Days later, we visited their "other fort", the tiny Fort Matanzas that you take a short boat ride to get to. What a hoot that was! It did it's job tho. You see, this area with it's sand and sea shells has what they call "coquina". It's a combination of those two, sealed together like a fine cement, with air holes. They learned that you can build with this stuff like bricks - and the best part is, that when
cannon balls hit it, it doesn't destroy it, it absorbs the balls...they just kind of sit there..in it. So, the Castillo de San Marcos never lost a battle - it changed hands due to treaty exchanges between countries, but never due to war. How about that! Many of the old buildings around St. Augustine are still standing today because of this "coquina".
Being located where it is, St. Augustine was destined to be raided again and again by pirates, so it only makes sense that they have a museum about them here! It was kind of fun, a little hokey too, but that's okay. The town is built with a lot of zigzag streets which is a common practice of places that have pirate challenges.
I haven't forgotten the millionaire! He came later...in the late 1880's. Henry Morrison Flagler changed a great deal of how St. Augustine looked after he and his family arrived here. He, along with John D. Rockefeller founded the Standard Oil Company and later, on his own created the Florida East Coast Railway. While here though, he built several hotels (because they didn't have any decent ones). He wanted to make it the south's playground for the rich and famous. He envisioned grand hotels and old southern charm for its guests. If the property he wanted already had buildings (church) on it, he just bought them out, built them another one, and built his hotel where he wanted it! When his first wife and daughter passed, he built a huge lavish memorial church. It's the only one with a bell, since he had built the other two churches in town, he made sure they didn't have bells!

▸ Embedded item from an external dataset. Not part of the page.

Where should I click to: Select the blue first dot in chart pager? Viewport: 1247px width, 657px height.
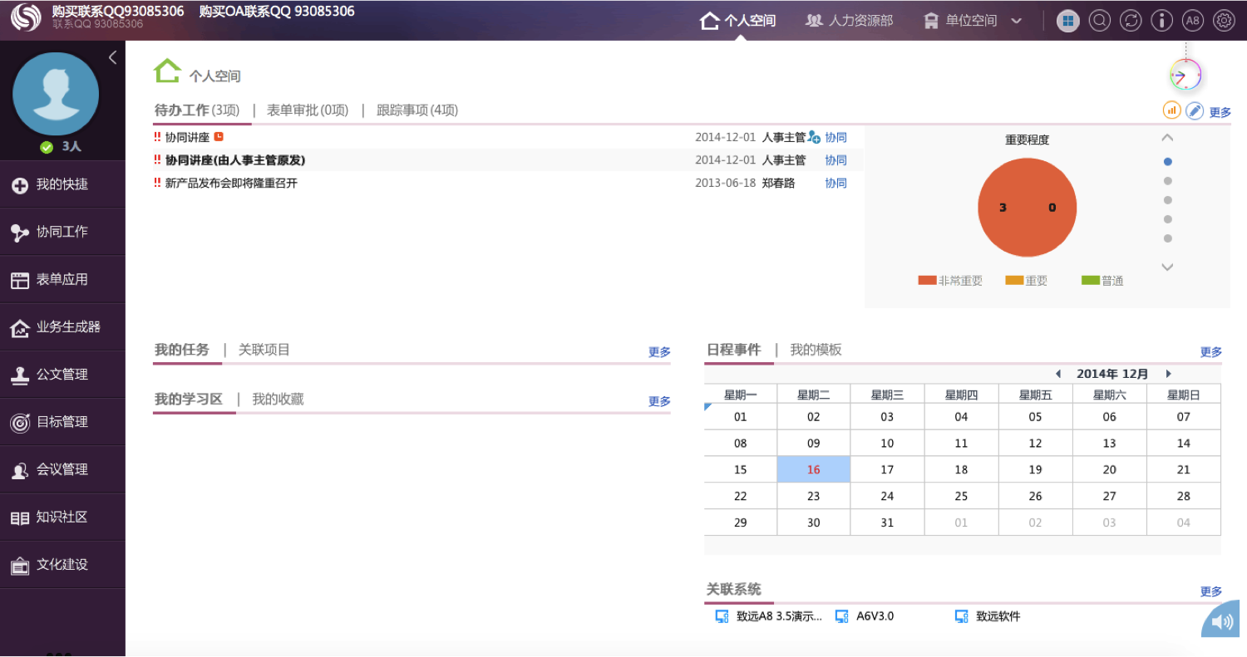point(1168,162)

His hotels are now used as the college and a museum. There was one other wealthy man already in town when Henry Flagler arrived, and that was Franklin W Smith. He had built the Villa Zorayda for his home inspired by a visit to the Alhambra Castle in Granada Spain. It's definitely "fantasy architecture". Henry Flagler offered to purchase the home, but Smith declined, so that's why Flagler built his own hotel. There is no comparison. Smith and he competed a couple of times, but Smith could never keep up and Flagler ended up buying him out. He eventually sold the Villa to another gentleman years later as well.